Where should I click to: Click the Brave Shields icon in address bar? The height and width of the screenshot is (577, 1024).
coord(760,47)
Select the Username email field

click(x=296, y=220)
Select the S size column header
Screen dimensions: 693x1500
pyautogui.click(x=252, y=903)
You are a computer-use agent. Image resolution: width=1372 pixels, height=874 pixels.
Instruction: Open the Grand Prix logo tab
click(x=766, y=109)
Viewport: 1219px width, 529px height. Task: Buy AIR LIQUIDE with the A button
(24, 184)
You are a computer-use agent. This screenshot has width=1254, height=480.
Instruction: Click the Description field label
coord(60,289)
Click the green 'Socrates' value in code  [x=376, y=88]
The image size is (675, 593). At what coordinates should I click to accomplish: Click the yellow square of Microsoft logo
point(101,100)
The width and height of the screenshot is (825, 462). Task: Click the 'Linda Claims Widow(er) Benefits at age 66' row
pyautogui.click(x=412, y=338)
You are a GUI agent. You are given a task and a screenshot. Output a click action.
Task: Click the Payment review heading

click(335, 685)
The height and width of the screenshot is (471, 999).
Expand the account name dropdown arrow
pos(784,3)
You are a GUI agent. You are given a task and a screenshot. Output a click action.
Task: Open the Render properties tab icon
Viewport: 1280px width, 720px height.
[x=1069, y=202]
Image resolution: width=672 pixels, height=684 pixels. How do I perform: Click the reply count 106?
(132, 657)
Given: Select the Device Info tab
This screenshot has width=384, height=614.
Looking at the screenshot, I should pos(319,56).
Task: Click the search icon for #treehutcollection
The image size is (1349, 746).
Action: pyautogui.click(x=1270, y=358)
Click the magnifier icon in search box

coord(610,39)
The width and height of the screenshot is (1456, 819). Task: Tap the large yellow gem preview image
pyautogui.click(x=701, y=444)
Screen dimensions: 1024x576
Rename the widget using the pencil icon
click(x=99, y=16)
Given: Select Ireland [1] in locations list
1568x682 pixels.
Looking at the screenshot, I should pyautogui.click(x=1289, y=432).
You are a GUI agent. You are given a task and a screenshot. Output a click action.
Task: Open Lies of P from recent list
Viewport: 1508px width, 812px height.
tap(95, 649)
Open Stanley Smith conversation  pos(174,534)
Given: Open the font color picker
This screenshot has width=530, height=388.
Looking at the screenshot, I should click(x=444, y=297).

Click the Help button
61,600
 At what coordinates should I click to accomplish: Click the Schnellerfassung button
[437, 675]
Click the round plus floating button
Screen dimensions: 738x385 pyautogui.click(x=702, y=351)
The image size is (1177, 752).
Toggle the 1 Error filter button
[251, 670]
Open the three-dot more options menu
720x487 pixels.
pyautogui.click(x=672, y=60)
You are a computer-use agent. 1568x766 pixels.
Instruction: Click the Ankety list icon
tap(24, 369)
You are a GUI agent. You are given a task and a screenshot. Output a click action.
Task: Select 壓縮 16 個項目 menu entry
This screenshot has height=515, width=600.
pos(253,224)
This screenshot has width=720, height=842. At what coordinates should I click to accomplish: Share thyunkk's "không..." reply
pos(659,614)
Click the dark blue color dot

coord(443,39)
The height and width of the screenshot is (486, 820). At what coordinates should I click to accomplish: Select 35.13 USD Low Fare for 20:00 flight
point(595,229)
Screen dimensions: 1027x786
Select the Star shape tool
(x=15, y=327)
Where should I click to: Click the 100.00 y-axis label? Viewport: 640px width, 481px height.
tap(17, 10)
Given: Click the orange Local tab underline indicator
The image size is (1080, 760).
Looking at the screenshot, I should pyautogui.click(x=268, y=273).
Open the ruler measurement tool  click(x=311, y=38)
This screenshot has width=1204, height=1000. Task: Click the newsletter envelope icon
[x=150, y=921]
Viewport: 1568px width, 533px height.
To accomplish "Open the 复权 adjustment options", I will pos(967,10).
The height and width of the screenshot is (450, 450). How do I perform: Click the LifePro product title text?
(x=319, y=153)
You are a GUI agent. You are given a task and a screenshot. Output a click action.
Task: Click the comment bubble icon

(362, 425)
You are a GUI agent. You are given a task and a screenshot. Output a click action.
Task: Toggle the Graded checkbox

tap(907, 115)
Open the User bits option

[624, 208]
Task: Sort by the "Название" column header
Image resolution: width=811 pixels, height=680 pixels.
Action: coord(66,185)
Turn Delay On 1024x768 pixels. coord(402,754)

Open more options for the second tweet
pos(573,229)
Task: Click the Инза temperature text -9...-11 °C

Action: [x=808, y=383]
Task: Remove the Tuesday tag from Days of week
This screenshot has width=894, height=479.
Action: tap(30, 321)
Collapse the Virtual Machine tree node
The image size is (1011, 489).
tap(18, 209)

------------------------------

What are the lines, exactly as written above, from the line with "Task: Click the Payment review heading" to the line with "Given: Select Ireland [1] in locations list", both included? Output only those.

Task: Click the Payment review heading

click(335, 685)
The height and width of the screenshot is (471, 999).
Expand the account name dropdown arrow
pos(784,3)
You are a GUI agent. You are given a task and a screenshot. Output a click action.
Task: Open the Render properties tab icon
Viewport: 1280px width, 720px height.
[x=1069, y=202]
Image resolution: width=672 pixels, height=684 pixels. How do I perform: Click the reply count 106?
(132, 657)
Given: Select the Device Info tab
This screenshot has width=384, height=614.
Looking at the screenshot, I should pos(319,56).
Task: Click the search icon for #treehutcollection
The image size is (1349, 746).
Action: pyautogui.click(x=1270, y=358)
Click the magnifier icon in search box

coord(610,39)
The width and height of the screenshot is (1456, 819). Task: Tap the large yellow gem preview image
pyautogui.click(x=701, y=444)
Screen dimensions: 1024x576
Rename the widget using the pencil icon
click(x=99, y=16)
Given: Select Ireland [1] in locations list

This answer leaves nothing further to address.